-- TASK DETAILS --
Copy each of the following records word for word.

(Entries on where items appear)
*-*-*

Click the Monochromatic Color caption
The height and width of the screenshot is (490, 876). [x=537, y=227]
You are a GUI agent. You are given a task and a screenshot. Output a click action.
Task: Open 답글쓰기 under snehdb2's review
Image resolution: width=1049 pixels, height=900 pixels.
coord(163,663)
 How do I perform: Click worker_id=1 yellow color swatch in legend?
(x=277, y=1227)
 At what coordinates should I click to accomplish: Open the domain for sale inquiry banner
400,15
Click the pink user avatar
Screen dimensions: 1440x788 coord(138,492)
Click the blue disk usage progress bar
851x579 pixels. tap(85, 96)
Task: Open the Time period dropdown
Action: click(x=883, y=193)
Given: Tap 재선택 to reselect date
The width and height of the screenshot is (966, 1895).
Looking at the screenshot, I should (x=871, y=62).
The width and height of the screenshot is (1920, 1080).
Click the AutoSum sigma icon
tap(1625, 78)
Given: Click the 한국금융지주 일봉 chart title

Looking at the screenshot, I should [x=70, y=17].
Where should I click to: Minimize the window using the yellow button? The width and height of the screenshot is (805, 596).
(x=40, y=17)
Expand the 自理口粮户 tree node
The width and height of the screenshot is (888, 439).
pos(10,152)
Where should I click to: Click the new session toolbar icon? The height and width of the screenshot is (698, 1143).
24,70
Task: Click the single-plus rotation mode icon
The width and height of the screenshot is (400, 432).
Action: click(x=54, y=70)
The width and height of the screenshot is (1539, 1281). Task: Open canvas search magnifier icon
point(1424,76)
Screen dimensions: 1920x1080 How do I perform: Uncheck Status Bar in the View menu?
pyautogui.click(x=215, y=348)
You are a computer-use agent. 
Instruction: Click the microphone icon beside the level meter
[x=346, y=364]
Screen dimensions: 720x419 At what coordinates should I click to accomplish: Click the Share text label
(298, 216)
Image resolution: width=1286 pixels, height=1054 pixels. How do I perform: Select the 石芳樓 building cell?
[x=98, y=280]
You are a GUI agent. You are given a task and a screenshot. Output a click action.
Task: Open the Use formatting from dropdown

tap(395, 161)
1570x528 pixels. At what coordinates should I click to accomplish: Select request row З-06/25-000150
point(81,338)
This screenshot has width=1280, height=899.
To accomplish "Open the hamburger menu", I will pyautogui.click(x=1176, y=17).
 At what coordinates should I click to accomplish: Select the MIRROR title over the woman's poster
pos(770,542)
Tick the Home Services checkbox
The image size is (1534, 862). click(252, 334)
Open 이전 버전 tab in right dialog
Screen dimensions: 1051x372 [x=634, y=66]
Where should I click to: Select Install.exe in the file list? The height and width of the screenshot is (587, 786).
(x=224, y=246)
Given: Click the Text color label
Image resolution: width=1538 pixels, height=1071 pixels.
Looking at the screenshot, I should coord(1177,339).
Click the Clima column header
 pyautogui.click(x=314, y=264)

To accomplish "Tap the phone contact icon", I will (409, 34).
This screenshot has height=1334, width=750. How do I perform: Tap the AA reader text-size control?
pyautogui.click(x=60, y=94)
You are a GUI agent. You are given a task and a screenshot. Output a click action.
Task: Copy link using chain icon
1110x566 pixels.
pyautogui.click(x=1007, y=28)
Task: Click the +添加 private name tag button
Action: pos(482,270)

*-*-*

-- FULL ANSWER --
Click the Monochromatic Color caption
The height and width of the screenshot is (490, 876). [x=537, y=227]
You are a GUI agent. You are given a task and a screenshot. Output a click action.
Task: Open 답글쓰기 under snehdb2's review
Image resolution: width=1049 pixels, height=900 pixels.
coord(163,663)
 How do I perform: Click worker_id=1 yellow color swatch in legend?
(x=277, y=1227)
 At what coordinates should I click to accomplish: Open the domain for sale inquiry banner
400,15
Click the pink user avatar
Screen dimensions: 1440x788 coord(138,492)
Click the blue disk usage progress bar
851x579 pixels. tap(85, 96)
Task: Open the Time period dropdown
Action: click(x=883, y=193)
Given: Tap 재선택 to reselect date
The width and height of the screenshot is (966, 1895).
Looking at the screenshot, I should (x=871, y=62).
The width and height of the screenshot is (1920, 1080).
Click the AutoSum sigma icon
tap(1625, 78)
Given: Click the 한국금융지주 일봉 chart title

Looking at the screenshot, I should [x=70, y=17].
Where should I click to: Minimize the window using the yellow button? The width and height of the screenshot is (805, 596).
(x=40, y=17)
Expand the 自理口粮户 tree node
The width and height of the screenshot is (888, 439).
pos(10,152)
Where should I click to: Click the new session toolbar icon? The height and width of the screenshot is (698, 1143).
24,70
Task: Click the single-plus rotation mode icon
The width and height of the screenshot is (400, 432).
Action: click(x=54, y=70)
The width and height of the screenshot is (1539, 1281). Task: Open canvas search magnifier icon
point(1424,76)
Screen dimensions: 1920x1080 How do I perform: Uncheck Status Bar in the View menu?
pyautogui.click(x=215, y=348)
You are a computer-use agent. 
Instruction: Click the microphone icon beside the level meter
[x=346, y=364]
Screen dimensions: 720x419 At what coordinates should I click to accomplish: Click the Share text label
(298, 216)
Image resolution: width=1286 pixels, height=1054 pixels. How do I perform: Select the 石芳樓 building cell?
[x=98, y=280]
You are a GUI agent. You are given a task and a screenshot. Output a click action.
Task: Open the Use formatting from dropdown

tap(395, 161)
1570x528 pixels. At what coordinates should I click to accomplish: Select request row З-06/25-000150
point(81,338)
This screenshot has width=1280, height=899.
To accomplish "Open the hamburger menu", I will pyautogui.click(x=1176, y=17).
 At what coordinates should I click to accomplish: Select the MIRROR title over the woman's poster
pos(770,542)
Tick the Home Services checkbox
The image size is (1534, 862). click(252, 334)
Open 이전 버전 tab in right dialog
Screen dimensions: 1051x372 [x=634, y=66]
Where should I click to: Select Install.exe in the file list? The height and width of the screenshot is (587, 786).
(x=224, y=246)
Given: Click the Text color label
Image resolution: width=1538 pixels, height=1071 pixels.
Looking at the screenshot, I should coord(1177,339).
Click the Clima column header
 pyautogui.click(x=314, y=264)

To accomplish "Tap the phone contact icon", I will (409, 34).
This screenshot has height=1334, width=750. How do I perform: Tap the AA reader text-size control?
pyautogui.click(x=60, y=94)
You are a GUI agent. You are given a task and a screenshot. Output a click action.
Task: Copy link using chain icon
1110x566 pixels.
pyautogui.click(x=1007, y=28)
Task: Click the +添加 private name tag button
Action: pos(482,270)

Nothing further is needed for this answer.